Quantification and statistical analysis

All statistical analyses were performed using GraphPad Prism 9 (GraphPad Software, USA). Data are expressed as mean ± SEM. The normality of the distribution of all continuous variables was assessed using the Shapiro and Wilk test. When comparing only two groups, an unpaired Student t test was used if groups passed the normality test, while a Mann–Whitney U test was used otherwise. When comparing two variables simultaneously (including treatment and pathology), a 2-way ANOVA with Tukey’s correction was used if groups passed the normality test, while a Kruskal–Wallis test was used otherwise. Graphical data was shown as mean values with error bars indicating the SEM. Two-sided p-value p values of < 0.05 (*), < 0.01 (**) or < 0.001 (***); indicated significant differences between groups.

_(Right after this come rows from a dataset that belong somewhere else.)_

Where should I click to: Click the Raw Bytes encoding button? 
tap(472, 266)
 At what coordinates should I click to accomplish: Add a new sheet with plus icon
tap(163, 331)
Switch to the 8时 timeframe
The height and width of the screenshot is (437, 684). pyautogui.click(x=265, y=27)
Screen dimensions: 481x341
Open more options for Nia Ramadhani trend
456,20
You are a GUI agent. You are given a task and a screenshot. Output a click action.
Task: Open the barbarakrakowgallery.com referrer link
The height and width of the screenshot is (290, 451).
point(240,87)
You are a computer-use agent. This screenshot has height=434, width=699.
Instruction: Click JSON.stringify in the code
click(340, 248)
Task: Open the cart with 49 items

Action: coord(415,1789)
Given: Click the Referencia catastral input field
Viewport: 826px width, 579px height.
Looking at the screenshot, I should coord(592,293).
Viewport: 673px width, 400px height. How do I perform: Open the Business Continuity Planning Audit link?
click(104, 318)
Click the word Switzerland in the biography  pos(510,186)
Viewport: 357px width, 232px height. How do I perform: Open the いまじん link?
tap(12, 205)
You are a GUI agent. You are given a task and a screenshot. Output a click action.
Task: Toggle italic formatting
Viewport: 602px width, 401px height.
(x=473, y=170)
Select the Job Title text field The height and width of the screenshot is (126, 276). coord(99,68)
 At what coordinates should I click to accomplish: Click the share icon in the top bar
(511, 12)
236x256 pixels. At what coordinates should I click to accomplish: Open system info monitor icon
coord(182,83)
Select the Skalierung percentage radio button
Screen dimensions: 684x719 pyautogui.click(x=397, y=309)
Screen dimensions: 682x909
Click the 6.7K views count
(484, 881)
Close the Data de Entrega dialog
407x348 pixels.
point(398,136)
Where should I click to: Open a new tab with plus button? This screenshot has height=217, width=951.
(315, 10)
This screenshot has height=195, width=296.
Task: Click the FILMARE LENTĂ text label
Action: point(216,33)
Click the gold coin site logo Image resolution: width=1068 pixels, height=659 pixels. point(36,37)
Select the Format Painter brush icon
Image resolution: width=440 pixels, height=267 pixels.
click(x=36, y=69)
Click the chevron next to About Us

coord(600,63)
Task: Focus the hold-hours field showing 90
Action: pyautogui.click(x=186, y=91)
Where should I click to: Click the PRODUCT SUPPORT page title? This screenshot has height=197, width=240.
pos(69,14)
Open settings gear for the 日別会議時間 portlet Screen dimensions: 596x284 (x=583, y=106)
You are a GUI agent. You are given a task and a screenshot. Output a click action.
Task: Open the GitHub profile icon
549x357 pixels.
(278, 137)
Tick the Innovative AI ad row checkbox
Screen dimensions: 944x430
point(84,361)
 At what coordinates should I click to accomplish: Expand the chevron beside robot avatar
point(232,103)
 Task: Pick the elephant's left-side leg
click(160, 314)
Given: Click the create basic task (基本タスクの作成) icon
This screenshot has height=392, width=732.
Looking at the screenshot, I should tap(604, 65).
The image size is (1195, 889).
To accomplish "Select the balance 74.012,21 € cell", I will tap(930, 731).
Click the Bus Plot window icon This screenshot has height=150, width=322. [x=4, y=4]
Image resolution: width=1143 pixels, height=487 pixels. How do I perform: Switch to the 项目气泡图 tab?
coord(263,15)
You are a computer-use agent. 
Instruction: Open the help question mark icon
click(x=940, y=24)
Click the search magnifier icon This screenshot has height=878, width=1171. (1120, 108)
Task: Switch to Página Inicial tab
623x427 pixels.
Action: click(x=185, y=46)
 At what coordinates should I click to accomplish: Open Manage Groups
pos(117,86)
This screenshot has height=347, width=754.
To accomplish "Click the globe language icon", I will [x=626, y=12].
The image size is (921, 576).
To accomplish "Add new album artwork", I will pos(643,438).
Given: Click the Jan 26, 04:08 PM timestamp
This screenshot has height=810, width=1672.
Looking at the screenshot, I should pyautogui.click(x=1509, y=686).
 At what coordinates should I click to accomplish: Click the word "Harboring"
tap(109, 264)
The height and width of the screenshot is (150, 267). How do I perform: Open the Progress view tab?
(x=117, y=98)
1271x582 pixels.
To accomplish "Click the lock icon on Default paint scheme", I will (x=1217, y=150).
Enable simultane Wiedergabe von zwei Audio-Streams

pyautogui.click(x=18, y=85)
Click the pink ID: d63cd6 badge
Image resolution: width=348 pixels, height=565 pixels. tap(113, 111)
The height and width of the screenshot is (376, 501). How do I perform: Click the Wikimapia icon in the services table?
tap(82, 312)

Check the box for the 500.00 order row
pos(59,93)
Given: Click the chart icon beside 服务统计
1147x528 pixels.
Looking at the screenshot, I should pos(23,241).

Ethics approval and consent to participate

All experiments described in this study are reported in accordance with the ARRIVE guidelines (ARRIVE checklist included). All experiments involving the use of animals or isolation of primary cells from animals were monitored and approved by the KU Leuven Animal Ethics Committee, according to the Belgian law and the guidelines from Directive 2010/63/EU of the European Parliament, under the protocol n. 220/2015. Consent to participate not applicable.

Consent for publication

All authors have read and approved the manuscript.